Come ti prepari al rito concertistico?
Prima di entrare in scena sono completamente in un altro mondo, anche un po’ imballato… mi sembra di non capire quasi niente. Quando sono sul palco però mi trasformo in un’altra persona, divento uno sciamano.

Cosa pensi invece di chi in concerto invece tende a proporre tutto uguale ai dischi, senza sorprese, con basi, ecc?
Queste sono marionette, senza volere offendere nessuno. Sono musicisti abituati a quel tipo di cose, fanno la loro canzone per fare successo, la rifanno paro paro… Ma la musica non è questo, la musica è un sentimento particolare, è vita. Quando fai musica devi cercare qualcosa che possa entrarti nel cuore e arrivare al cuore delle persone… Il suono…
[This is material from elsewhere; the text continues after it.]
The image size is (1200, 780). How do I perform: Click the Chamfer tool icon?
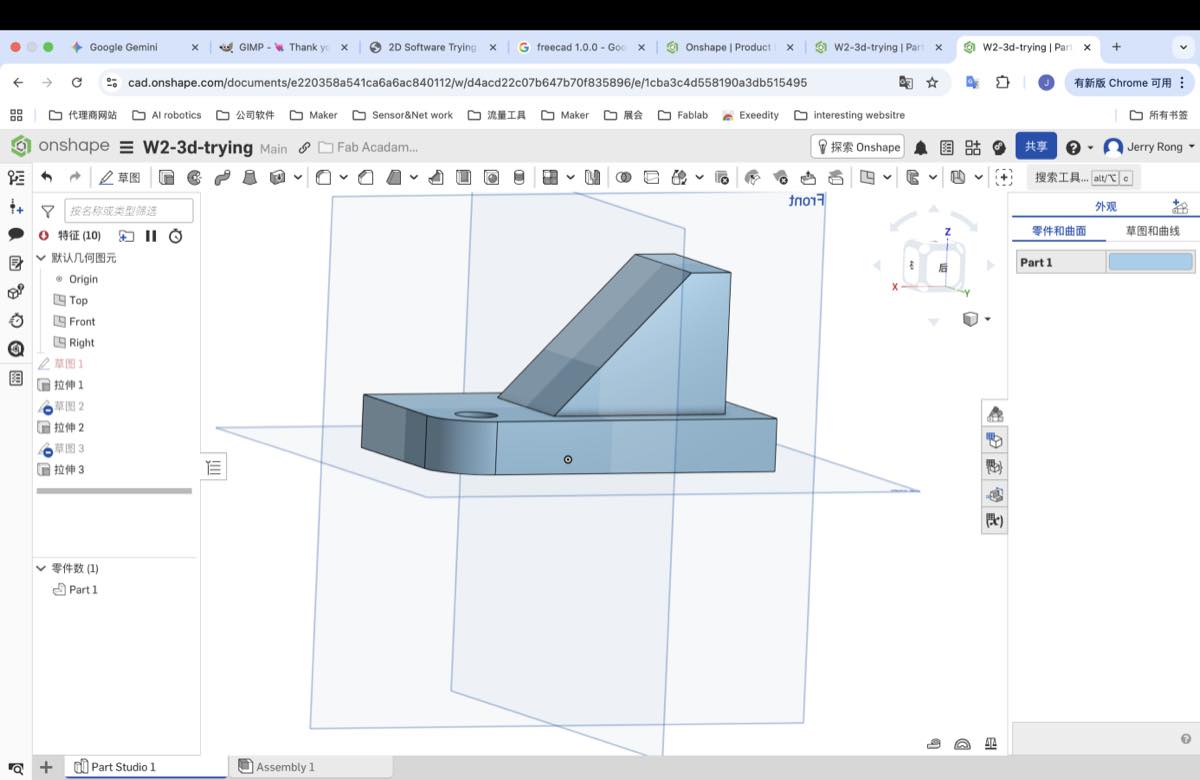coord(366,177)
Il suono o anche la parola?
Il suono! La parola passa e va ma la musica rimane, ogni nota deve partire dall’anima, in maniera molto forte.

I tuoi maestri?
Ce ne sono stati tanti, il primo è Coltrane, una spanna sopra tutti. Poi Miles, James Brown… Brown è una grande influenza per me, per il mio modo di cantare.
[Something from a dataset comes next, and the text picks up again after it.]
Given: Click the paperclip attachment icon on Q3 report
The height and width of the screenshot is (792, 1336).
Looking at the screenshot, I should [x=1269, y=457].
Una volta ti hanno chiesto: sei felice? E tu ha risposto: no, rifatemi questa domanda il giorno in cui Miles Davis sarà in testa alle classifiche.
Lo penso ancora, e credo che il buon Miles ne abbia passate parecchie prima di arrivare a quel livello. Una cosa è certa: Miles in testa alle classifiche vuole dire che viviamo in un mondo migliore.

Hai mai avuto modo di collaborare con lui?
Ci siamo conosciuti, ma mai collaborato. Certo, se fossi stato negli Stati Uniti si sarebbero aperte molte più porte e avrei finito sicuramente per suonarci.
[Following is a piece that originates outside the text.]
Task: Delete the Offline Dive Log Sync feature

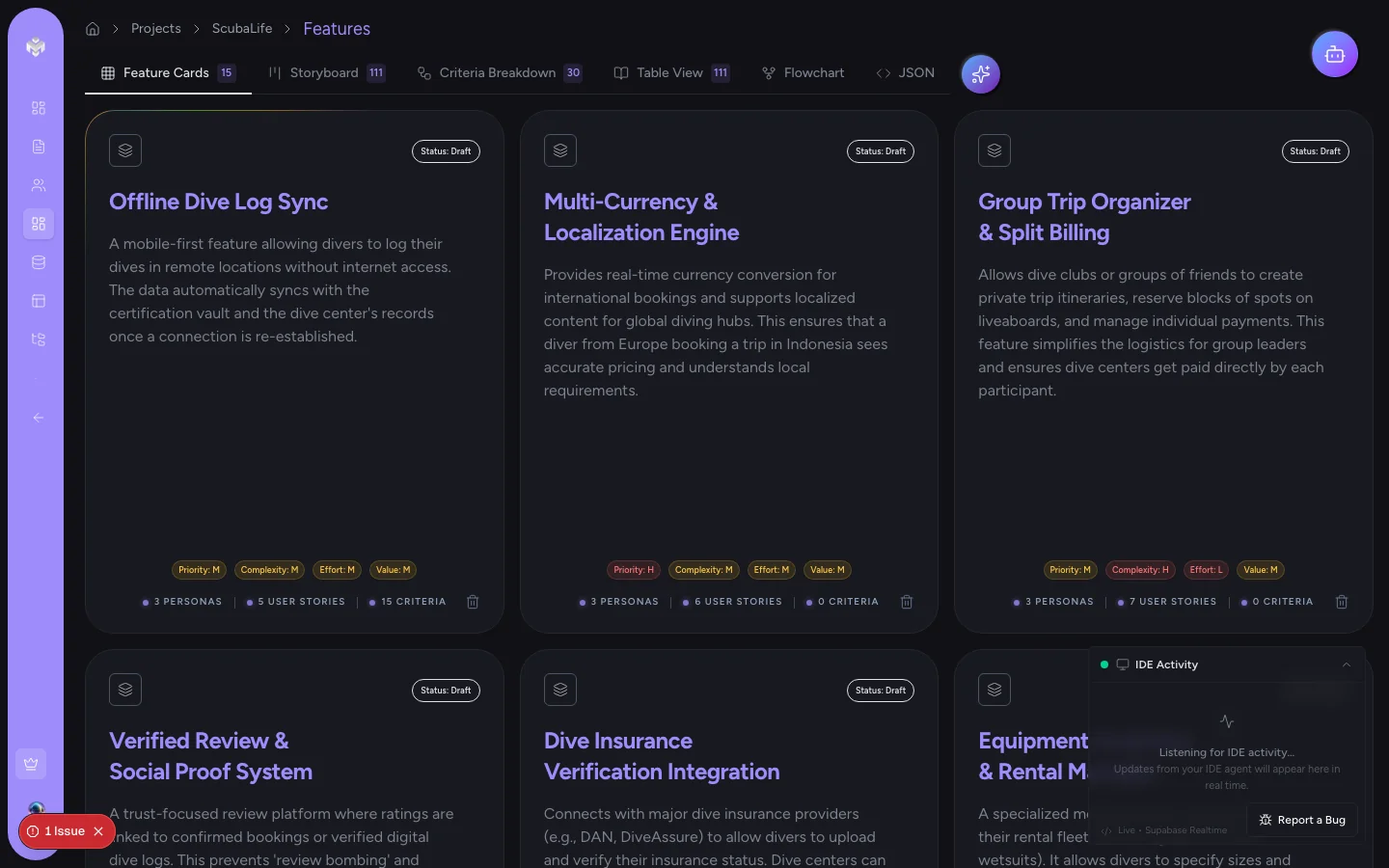Action: pyautogui.click(x=473, y=602)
Ti è mai venuta la tentazione di dire «mollo l’Italia e mi trasferisco»?
Come no? In ogni momento, anche ora. Per me è molto difficile identificarmi con questo sistema, sono mezzo americano, mezzo italiano… rappresento un miscuglio particolare di entità. Forse in America ci sarebbero state più strade da percorrere, mi sarei sentito parte di una comunità più ampia.

Nel panorama più ristretto della musica italiana hai però avuto la possibilità di creare qualcosa che non si era mai sentito prima.
C’è voluta una grande forza, una grande volontà.

Come hai vissuto il successo di Pino Daniele?
Pino ha meritato tutto il successo che ha ottenuto. Successo arrivato un po’ grazie alle cose che gli ho trasmesso io – la mia cultura, la mia visione musicale – e un po’ grazie alla sua abilità nella scrittura di musiche e testi che arrivavano in maniera diretta agli ascoltatori. Io rispetto a lui sono più… rivoluzionario.

Com’era suonare con gente come Tullio De Piscopo, Tony Esposito, Joe Amoruso e Rino Zurzolo?
Quello è stato il nostro supergruppo, sapevamo il fatto nostro ed eravamo un tutt’uno, nonostante fossimo ognuno un leader. Sapevamo mettere da parte i nostri ego e metterci a disposizione di un capo, Pino, senza problemi.

Non vi è mai venuta voglia di suonare cose vostre, oltre la musica di Pino?
In realtà un gruppo lo stavamo proprio formando e c’era compreso anche Pino. Ci saremmo dovuti chiamare Scirocco. Poi per tutta una serie di motivi la cosa non poté andare in porto, ma sarebbe stata sicuramente un’esperienza fantastica.

Foto: Riccardo Piccirillo

Chi sono i Napoli Centrale oggi?
Ho ripreso a collaborare con musicisti con i quali ho suonato in passato: Rino Calabritto al basso e Fredy Malfi alla batteria. Alle tastiere c’è invece un giovane molto talentuoso: Lorenzo Campese.

Hai mai più rivisto Mark Harris, il primo tastierista dei Napoli Centrale?
Mark è uno dei più bravi musicisti con i quali ho collaborato e siamo tutt’ora in ottimi rapporti, ma oramai lui sta da una parte e io dall’altra.

Come è nata la collaborazione con Edoardo Bennato per il brano Ll’America (inedito contenuto nel doppio album antologico dal vivo Aspettanno ’o tiempo del 2018)?
Io e Edoardo siamo molto amici. Un giorno mi chiama e mi dice «James, tengo nu piezzo pe’ te». È venuto a casa mia e ci siamo messi a lavorare, con molto rispetto reciproco.

Cosa prevede il futuro dei Napoli Centrale?
Ancora molta musica da tirare fuori, un nuovo album che stiamo completando proprio in questo periodo.

Dove finisce James Senese e iniziano i Napoli Centrale?
Non iniziano e non finiscono, sono da sempre un tutt’uno.